■ AIM
Could you reproduce the entire listing below, line for line, without changing anything?

## BEGIN

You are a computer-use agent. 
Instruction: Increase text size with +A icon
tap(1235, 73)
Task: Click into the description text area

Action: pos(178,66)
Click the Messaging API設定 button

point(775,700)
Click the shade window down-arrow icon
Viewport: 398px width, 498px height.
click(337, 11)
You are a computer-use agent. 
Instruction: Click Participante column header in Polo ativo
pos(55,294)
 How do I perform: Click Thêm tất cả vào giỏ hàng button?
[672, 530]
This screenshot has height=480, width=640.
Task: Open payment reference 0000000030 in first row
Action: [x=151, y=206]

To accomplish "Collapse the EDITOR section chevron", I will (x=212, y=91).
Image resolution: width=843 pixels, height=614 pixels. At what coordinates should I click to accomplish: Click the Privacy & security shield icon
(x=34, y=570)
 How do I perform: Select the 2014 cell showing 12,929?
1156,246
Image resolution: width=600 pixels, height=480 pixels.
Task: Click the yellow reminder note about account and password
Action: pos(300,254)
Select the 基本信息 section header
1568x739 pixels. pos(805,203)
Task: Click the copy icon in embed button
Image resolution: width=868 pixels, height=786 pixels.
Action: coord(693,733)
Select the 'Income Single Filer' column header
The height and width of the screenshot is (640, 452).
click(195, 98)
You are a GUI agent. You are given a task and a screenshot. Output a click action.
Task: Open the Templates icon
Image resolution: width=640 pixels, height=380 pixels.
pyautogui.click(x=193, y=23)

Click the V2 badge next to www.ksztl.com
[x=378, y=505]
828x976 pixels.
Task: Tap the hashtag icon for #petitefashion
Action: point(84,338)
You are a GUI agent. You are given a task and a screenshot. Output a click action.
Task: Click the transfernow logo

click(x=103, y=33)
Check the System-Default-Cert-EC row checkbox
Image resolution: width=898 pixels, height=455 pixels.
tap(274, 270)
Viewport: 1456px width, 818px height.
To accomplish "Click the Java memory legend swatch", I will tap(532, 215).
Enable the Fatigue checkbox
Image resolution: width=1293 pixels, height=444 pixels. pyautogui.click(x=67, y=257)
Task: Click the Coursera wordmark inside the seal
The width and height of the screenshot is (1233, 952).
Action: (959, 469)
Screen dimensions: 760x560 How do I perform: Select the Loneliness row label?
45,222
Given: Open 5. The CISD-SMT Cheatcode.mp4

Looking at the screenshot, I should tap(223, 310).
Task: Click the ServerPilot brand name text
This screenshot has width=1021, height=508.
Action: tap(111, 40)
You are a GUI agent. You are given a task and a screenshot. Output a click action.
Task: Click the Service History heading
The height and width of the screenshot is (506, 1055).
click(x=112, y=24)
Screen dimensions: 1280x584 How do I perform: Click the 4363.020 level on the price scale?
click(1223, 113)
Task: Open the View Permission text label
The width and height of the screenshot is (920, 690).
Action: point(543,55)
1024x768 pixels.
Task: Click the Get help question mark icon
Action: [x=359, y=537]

## END

■ REPLY
You are a computer-use agent. 
Instruction: Increase text size with +A icon
tap(1235, 73)
Task: Click into the description text area

Action: pos(178,66)
Click the Messaging API設定 button

point(775,700)
Click the shade window down-arrow icon
Viewport: 398px width, 498px height.
click(337, 11)
You are a computer-use agent. 
Instruction: Click Participante column header in Polo ativo
pos(55,294)
 How do I perform: Click Thêm tất cả vào giỏ hàng button?
[672, 530]
This screenshot has height=480, width=640.
Task: Open payment reference 0000000030 in first row
Action: [x=151, y=206]

To accomplish "Collapse the EDITOR section chevron", I will (x=212, y=91).
Image resolution: width=843 pixels, height=614 pixels. At what coordinates should I click to accomplish: Click the Privacy & security shield icon
(x=34, y=570)
 How do I perform: Select the 2014 cell showing 12,929?
1156,246
Image resolution: width=600 pixels, height=480 pixels.
Task: Click the yellow reminder note about account and password
Action: pos(300,254)
Select the 基本信息 section header
1568x739 pixels. pos(805,203)
Task: Click the copy icon in embed button
Image resolution: width=868 pixels, height=786 pixels.
Action: coord(693,733)
Select the 'Income Single Filer' column header
The height and width of the screenshot is (640, 452).
click(195, 98)
You are a GUI agent. You are given a task and a screenshot. Output a click action.
Task: Open the Templates icon
Image resolution: width=640 pixels, height=380 pixels.
pyautogui.click(x=193, y=23)

Click the V2 badge next to www.ksztl.com
[x=378, y=505]
828x976 pixels.
Task: Tap the hashtag icon for #petitefashion
Action: point(84,338)
You are a GUI agent. You are given a task and a screenshot. Output a click action.
Task: Click the transfernow logo

click(x=103, y=33)
Check the System-Default-Cert-EC row checkbox
Image resolution: width=898 pixels, height=455 pixels.
tap(274, 270)
Viewport: 1456px width, 818px height.
To accomplish "Click the Java memory legend swatch", I will tap(532, 215).
Enable the Fatigue checkbox
Image resolution: width=1293 pixels, height=444 pixels. pyautogui.click(x=67, y=257)
Task: Click the Coursera wordmark inside the seal
The width and height of the screenshot is (1233, 952).
Action: (959, 469)
Screen dimensions: 760x560 How do I perform: Select the Loneliness row label?
45,222
Given: Open 5. The CISD-SMT Cheatcode.mp4

Looking at the screenshot, I should tap(223, 310).
Task: Click the ServerPilot brand name text
This screenshot has width=1021, height=508.
Action: tap(111, 40)
You are a GUI agent. You are given a task and a screenshot. Output a click action.
Task: Click the Service History heading
The height and width of the screenshot is (506, 1055).
click(x=112, y=24)
Screen dimensions: 1280x584 How do I perform: Click the 4363.020 level on the price scale?
click(1223, 113)
Task: Open the View Permission text label
The width and height of the screenshot is (920, 690).
Action: point(543,55)
1024x768 pixels.
Task: Click the Get help question mark icon
Action: [x=359, y=537]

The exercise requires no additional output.